Resume the article below on NEAR Protocol's 2026 roadmap, picking up right after its last sentence.

-------- TEXT BLOCK

2026 Roadmap and Quantum-Resistant Competitiveness: NEAR’s Long-Term Differentiation
NEAR Protocol’s 2026 roadmap, released in January, prioritizes AI-Intents integration, privacy computing, and post-quantum cryptography as its three strategic pillars. Placing these together reflects a deeper intent: NEAR aims to create a vertically integrated solution addressing scalability, privacy, and security bottlenecks, assuming AI agents will dominate future on-chain economic activity.
Post-quantum cryptography stands out as the most forward-looking aspect of this roadmap. Most public blockchains still rely on elliptic curve-based signature schemes (Ed25519 or secp256k1), which face systemic risk once quantum computers mature. NEAR’s account model natively supports key rotation, making it one of the few mainstream chains able to transition to post-quantum security without hard forks or address migration. Near One is working with hardware wallet providers like Ledger to support post-quantum signatures, and the Defuse team is developing quantum-secure cross-chain signatures for NEAR Intents. If quantum computing becomes a real threat in the next 5–10 years, NEAR’s architecture will provide a structural moat against other blockchains.
Additionally, NEAR’s ecosystem expansion data in the first half of 2026 offers solid support: weekly active on-chain addresses grew 12% week-over-week, DEX monthly trading volume reached $1.67 billion, and DeFi TVL rose from about $68 million in February to $132 million. Notably, "smart money" signals are emerging—Arthur Hayes included NEAR in his 2026 "Holy Trinity" alongside HYPE and ZEC. Grayscale’s public research also highlighted NEAR’s investment logic, emphasizing its chain abstraction strategy and AI agent economy coupling.
Conclusion
Synthesizing these four dimensions, NEAR’s structural logic for leading gains from May to June 2026 can be summarized in three progressive layers:
First is supply-side improvement catalyzed by technical upgrades. v2.13’s dynamic resharding removes hard scalability constraints, and post-quantum cryptography establishes a future-proof security barrier. These upgrades enhance the protocol’s scalability and long-term competitiveness from an engineering standpoint.

----------------
-------- INFORMATION SHOWN

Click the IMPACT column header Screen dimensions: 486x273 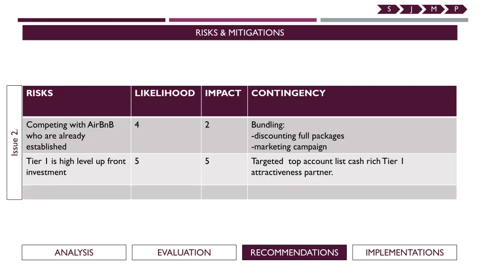tap(224, 101)
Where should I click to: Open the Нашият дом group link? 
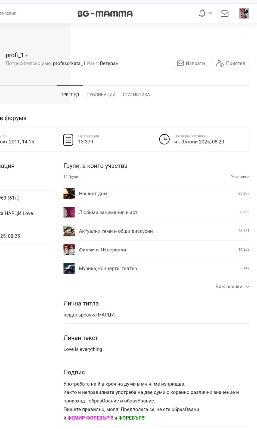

----------------

- [WRITTEN RESPONSE]:
Second is data validation at the application layer. NEAR Intents’ $20 billion cumulative volume, $600 million weekly volume, and $20 million TVL indicate that chain abstraction infrastructure is moving from concept to practical adoption. Tokenomics reforms have created a positive feedback loop between protocol revenue and token demand.
Third is structural signals from institutional capital. Grayscale’s ETF application, Arthur Hayes’ public endorsement, and Bitwise NEAR staking ETP inflows collectively provide expected support from incremental capital.
However, risks remain. As of June 15, NEAR’s 30-day high was $3.086, with a low of $1.469—a price range exceeding 100%. High volatility is inherent to Layer 1 assets. Short-term technical indicators like RSI are already in overbought territory, and profit-taking pressure is objectively present. The gap between NEAR’s year-to-date gains (+35%) and its 90-day surge (+115%) also indicates that this rally was concentrated in a short period, with sentiment premium needing broader usage growth to be fully absorbed.
NEAR’s long-term value will depend on three verifiable variables: the actual growth in active addresses and transaction volume post-v2.13, the progress of Grayscale’s ETF approval and institutional capital inflows, and whether NEAR AI Agent Market can establish a sustainable agent-to-agent economic loop in the second half of 2026. Investors considering NEAR for observation or allocation should adjust their expectations based on real-time changes in these variables, rather than relying solely on narrative-driven sentiment.